MCA_PML_CALL(add_comm(&ompi_mpi_comm_world.comm));

This change adds the early messages to the non_existing_communicator_pending list, which is then checked when MPI_COMM_WORLD is added to the pml.

Signed-off-by: Matthew Whitlock <mwhitlo@sandia.gov>
@hppritcha hppritcha self-requested a review December 9, 2025 17:17
@bosilca
Copy link
Member

bosilca commented Dec 9, 2025

That fence is the modex fence, which means before that fence there is no knowledge about the peers, communicators or anything else related to data movements. In other terms there are no processes added to the PML/BML/BTL, so no endpoints so how is the data received ? I don't think this is right.

@hppritcha
Copy link
Member

i could see that under some conditions one or more processes may exit the non-blocking fence sufficiently ahead of others that they could send a message before the intended receiver had add the self/world communicators.
@Matthew-Whitlock under what conditions are you observing this?

@bosilca
Copy link
Member

bosilca commented Dec 9, 2025

Assuming that is true how come we didn't see such a critical issue in the last 10 years at any scale ?

Copy link
Member

@bosilca bosilca left a comment

Choose a reason for hiding this comment

The reason will be displayed to describe this comment to others. Learn more.
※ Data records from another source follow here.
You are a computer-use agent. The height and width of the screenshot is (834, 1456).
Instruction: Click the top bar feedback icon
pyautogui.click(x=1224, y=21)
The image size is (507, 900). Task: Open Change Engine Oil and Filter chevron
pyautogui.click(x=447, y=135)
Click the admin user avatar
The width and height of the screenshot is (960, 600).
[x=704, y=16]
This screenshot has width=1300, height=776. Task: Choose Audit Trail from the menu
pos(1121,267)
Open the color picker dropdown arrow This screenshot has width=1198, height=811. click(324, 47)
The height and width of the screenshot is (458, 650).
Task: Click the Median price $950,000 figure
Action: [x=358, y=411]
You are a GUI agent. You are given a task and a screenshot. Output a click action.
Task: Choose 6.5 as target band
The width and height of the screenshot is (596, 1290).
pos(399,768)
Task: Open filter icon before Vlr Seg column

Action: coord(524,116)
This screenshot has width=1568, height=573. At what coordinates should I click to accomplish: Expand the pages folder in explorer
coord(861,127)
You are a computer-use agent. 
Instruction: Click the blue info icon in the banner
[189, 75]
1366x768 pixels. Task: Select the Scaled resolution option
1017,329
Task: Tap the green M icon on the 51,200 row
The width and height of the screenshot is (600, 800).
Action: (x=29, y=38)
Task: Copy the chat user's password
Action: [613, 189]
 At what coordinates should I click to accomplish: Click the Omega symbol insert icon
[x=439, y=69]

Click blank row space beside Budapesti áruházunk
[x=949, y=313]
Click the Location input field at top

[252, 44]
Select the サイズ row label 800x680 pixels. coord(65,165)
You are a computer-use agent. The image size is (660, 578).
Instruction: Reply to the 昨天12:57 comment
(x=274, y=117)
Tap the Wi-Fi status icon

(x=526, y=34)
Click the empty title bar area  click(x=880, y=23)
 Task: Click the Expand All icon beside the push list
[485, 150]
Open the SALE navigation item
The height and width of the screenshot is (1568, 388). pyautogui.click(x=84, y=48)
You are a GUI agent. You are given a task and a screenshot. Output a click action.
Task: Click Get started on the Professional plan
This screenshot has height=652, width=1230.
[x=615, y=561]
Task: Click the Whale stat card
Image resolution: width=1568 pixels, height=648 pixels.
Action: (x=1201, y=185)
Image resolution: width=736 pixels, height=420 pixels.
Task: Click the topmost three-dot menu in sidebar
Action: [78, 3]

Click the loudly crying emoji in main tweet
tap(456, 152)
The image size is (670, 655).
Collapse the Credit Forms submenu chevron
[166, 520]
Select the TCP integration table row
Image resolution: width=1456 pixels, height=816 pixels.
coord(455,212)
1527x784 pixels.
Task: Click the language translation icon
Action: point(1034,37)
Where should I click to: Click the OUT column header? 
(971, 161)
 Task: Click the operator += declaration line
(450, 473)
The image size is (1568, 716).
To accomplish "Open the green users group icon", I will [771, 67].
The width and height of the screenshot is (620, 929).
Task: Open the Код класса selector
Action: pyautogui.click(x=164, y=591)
We need to hold on this until we understand what exactly is the issue here.

@rhc54
Copy link
Contributor

rhc54 commented Dec 9, 2025

I always thought that is what the final fence at the end of mpi_init was for - to ensure that everyone completed add_procs before we enabled communication?

@hppritcha
Copy link
Member

if mpi_async_mpi_init is true then there isn't a second pmix_fence_nb executed. that's part of the reason i asked @Matthew-Whitlock to give more info here about when he's hit this problem.

@Matthew-Whitlock
Copy link
Contributor Author

I'm running against a version of PRRTE modified for fault tolerance, which could change some timing assumptions. I'd imagine (hope) that it doesn't add any significant timing delays, but that could be a possible source of an issue. I haven't tested with a totally clean install, but I'll do that now since y'all are saying this sounds unusual. Here's more of my current debug info, though.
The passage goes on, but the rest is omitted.